9 Months to Bake It!

Okay, so it's been a little over 9 months since I've posted.  But, I've had a good reason.  I've been busy baking.  Baking a baby, that is!  And yeah, she's a cutie, and I'm happy that we decided to go ahead and have another munchkin and all, but this is a weight loss blog, so I'm going to just briefly note how adorable little Elsy is, and get back to the point of this blog.






Okay, she's pretty adorable. 
I'm pretty cute, too, aren't I?

So now it's been 2 weeks since we've been home, and though I've been running around with the new kid and the 5 year old as much as possible, I just got the go ahead from the doc to start some light exercise.  Woo hoo!  Exercise!!  Boy, I can hardly wait.  (Did you notice the sarcasm there, cause I'm laying it on pretty thick.)  Actually, the thought of immediately becoming pregnant again ran through my mind, just so I wouldn't have to work out for 9 more months.  But alas, I know I just need to suck it up and get going.

So go I went. 

Off to the park so the mega munchkin could play with daddy, while the mini munchkin could come with me in the stroller.  Forty minutes and 2 measly little miles later, I was tuckered out.  It's pretty sad how quick it is to get out of shape, but luckily, I know the way back...it just takes time.

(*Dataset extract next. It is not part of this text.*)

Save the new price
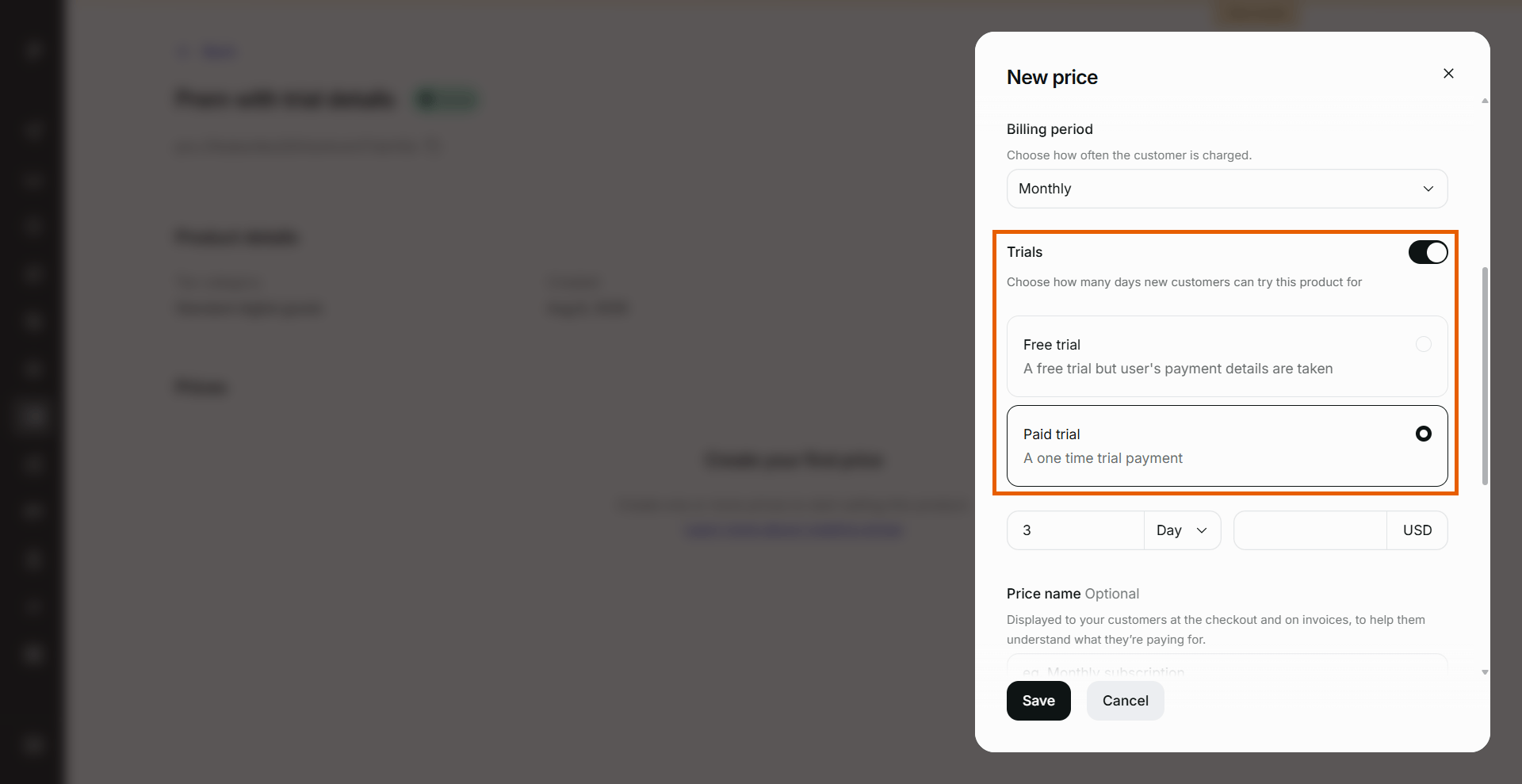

So today I went on another walk, this time for 50 minutes.  I didn't get much farther.  I'm not any faster.  But, that's okay.  I can be the tortoise for awhile.  Slow and steady wins the race, right? 

While I walk I listen to podcasts.  One of my favorite is from Fat2FitRadio.com.  At the end of the show, there's always a quote.  One of my favorites that came recently was, "No matter how slow you go, you still are lapping everybody on the couch." 

So watch your back; I'm about to lap you at 3.2 miles per hour.